» Directions
1. Rewrite the rows from the first one through the line containing "Looking at the screenshot, I should pos(512,127).", swapping "Image resolution" for "Screen resolution" and leaving everything else unchanged.
2. Extend the documentation page for the FileSystemWalker class, picking up right after its last line.

» Extract provided
Class FileSystemWalker

java.lang.Object
org.apache.iceberg.util.FileSystemWalker

public class FileSystemWalker extends Object
Utility class for recursively traversing file systems and identifying hidden paths. Provides methods to list files recursively while filtering out hidden paths based on specified criteria.
  • Method Details

    • listDirRecursivelyWithFileIO

      public static void listDirRecursivelyWithFileIO(SupportsPrefixOperations io, String dir, Map<Integer,PartitionSpec> specs, Predicate<FileInfo> filter, Consumer<String> fileConsumer)
      Recursively lists files in the specified directory that satisfy the given conditions. Use FileSystemWalker.PartitionAwareHiddenPathFilter to filter out hidden paths.
      Parameters:
      io - FileIO implementation interface supporting prefix operations
      dir - Base directory to start recursive listing
      specs - Map of partition specs for this table. Used to prevent partition directories from being filtered as hidden paths.

» Records to use
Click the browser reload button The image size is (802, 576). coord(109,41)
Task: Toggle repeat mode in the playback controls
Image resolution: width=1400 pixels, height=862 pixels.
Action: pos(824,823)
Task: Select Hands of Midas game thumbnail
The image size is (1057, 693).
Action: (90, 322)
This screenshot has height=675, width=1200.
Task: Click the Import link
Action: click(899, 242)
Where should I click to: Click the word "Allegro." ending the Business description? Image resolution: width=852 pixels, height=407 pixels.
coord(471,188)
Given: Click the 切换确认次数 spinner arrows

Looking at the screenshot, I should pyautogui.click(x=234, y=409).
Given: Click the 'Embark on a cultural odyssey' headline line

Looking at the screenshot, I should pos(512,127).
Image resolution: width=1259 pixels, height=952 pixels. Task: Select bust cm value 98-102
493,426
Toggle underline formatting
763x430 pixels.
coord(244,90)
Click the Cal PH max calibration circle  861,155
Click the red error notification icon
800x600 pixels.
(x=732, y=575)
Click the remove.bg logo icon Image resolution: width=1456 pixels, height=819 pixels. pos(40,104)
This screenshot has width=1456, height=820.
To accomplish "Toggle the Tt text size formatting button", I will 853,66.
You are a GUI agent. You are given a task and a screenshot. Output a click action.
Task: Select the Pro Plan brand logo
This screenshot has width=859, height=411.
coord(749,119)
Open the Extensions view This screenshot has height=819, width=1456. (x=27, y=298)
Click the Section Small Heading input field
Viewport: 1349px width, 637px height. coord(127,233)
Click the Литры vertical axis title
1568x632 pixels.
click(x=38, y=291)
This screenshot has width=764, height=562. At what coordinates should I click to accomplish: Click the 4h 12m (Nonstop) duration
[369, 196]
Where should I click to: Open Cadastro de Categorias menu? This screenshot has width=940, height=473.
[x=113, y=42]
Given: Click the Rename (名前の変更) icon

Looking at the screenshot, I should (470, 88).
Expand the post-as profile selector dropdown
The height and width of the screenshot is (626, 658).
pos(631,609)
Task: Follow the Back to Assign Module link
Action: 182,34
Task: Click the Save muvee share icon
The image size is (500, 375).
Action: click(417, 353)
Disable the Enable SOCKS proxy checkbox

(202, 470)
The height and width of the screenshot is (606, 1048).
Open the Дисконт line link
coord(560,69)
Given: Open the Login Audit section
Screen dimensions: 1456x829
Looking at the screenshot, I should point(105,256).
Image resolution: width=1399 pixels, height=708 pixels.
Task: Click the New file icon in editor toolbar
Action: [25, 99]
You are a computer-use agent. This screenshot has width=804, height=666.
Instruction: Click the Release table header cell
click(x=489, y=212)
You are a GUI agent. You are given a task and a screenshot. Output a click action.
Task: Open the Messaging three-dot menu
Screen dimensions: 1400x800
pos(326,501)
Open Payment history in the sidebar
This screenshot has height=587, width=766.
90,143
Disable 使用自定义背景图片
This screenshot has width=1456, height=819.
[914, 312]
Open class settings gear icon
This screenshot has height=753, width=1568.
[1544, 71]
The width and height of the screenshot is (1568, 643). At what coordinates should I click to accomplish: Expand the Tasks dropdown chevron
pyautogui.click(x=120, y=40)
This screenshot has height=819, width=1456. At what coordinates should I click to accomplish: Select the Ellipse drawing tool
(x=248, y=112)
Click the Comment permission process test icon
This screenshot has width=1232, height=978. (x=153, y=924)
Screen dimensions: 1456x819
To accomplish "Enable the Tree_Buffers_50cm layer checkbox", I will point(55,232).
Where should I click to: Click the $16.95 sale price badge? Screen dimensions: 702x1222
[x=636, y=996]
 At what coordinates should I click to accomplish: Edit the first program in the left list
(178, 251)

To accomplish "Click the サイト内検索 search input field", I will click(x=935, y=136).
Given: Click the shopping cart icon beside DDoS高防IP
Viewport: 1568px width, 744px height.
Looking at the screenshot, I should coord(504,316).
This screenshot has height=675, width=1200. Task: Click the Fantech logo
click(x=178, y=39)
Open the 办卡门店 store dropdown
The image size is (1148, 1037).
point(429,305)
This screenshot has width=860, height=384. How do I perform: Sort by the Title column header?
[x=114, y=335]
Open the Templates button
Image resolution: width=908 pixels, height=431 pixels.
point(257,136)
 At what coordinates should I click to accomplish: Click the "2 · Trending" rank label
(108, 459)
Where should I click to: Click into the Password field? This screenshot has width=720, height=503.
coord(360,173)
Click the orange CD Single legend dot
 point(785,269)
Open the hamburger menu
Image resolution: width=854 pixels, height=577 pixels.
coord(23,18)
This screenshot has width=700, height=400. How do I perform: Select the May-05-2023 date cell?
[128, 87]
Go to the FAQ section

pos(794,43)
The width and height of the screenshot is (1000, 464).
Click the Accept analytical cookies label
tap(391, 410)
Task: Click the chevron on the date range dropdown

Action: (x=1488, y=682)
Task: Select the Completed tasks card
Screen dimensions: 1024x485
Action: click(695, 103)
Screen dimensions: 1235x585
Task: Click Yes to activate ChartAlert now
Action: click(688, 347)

» Final answers
1.
Click the browser reload button The image size is (802, 576). coord(109,41)
Task: Toggle repeat mode in the playback controls
Screen resolution: width=1400 pixels, height=862 pixels.
Action: pos(824,823)
Task: Select Hands of Midas game thumbnail
The image size is (1057, 693).
Action: (90, 322)
This screenshot has height=675, width=1200.
Task: Click the Import link
Action: click(899, 242)
Where should I click to: Click the word "Allegro." ending the Business description? Screen resolution: width=852 pixels, height=407 pixels.
coord(471,188)
Given: Click the 切换确认次数 spinner arrows

Looking at the screenshot, I should pyautogui.click(x=234, y=409).
Given: Click the 'Embark on a cultural odyssey' headline line

Looking at the screenshot, I should pos(512,127).

2.
      filter - File filter condition, only files satisfying this condition will be collected.
      fileConsumer - Consumer to accept matching file locations
    • listDirRecursivelyWithHadoop

      public static void listDirRecursivelyWithHadoop(String dir, Map<Integer,PartitionSpec> specs, Predicate<org.apache.hadoop.fs.FileStatus> filter, org.apache.hadoop.conf.Configuration conf, int maxDepth, int maxDirectSubDirs, Consumer<String> directoryConsumer, Consumer<String> fileConsumer)
      Recursively traverses the specified directory using Hadoop FileSystem API to collect file paths that meet the conditions.

      This method provides depth control and subdirectory quantity limitation:

      • Stops traversal when maximum recursion depth is reached and adds current directory to pending list
      • Stops traversal when number of direct subdirectories exceeds threshold and adds subdirectories to pending list
      Parameters:
      dir - The starting directory path to traverse
      specs - Map of partition specs for this table. Used to prevent * partition directories from being filtered as hidden paths.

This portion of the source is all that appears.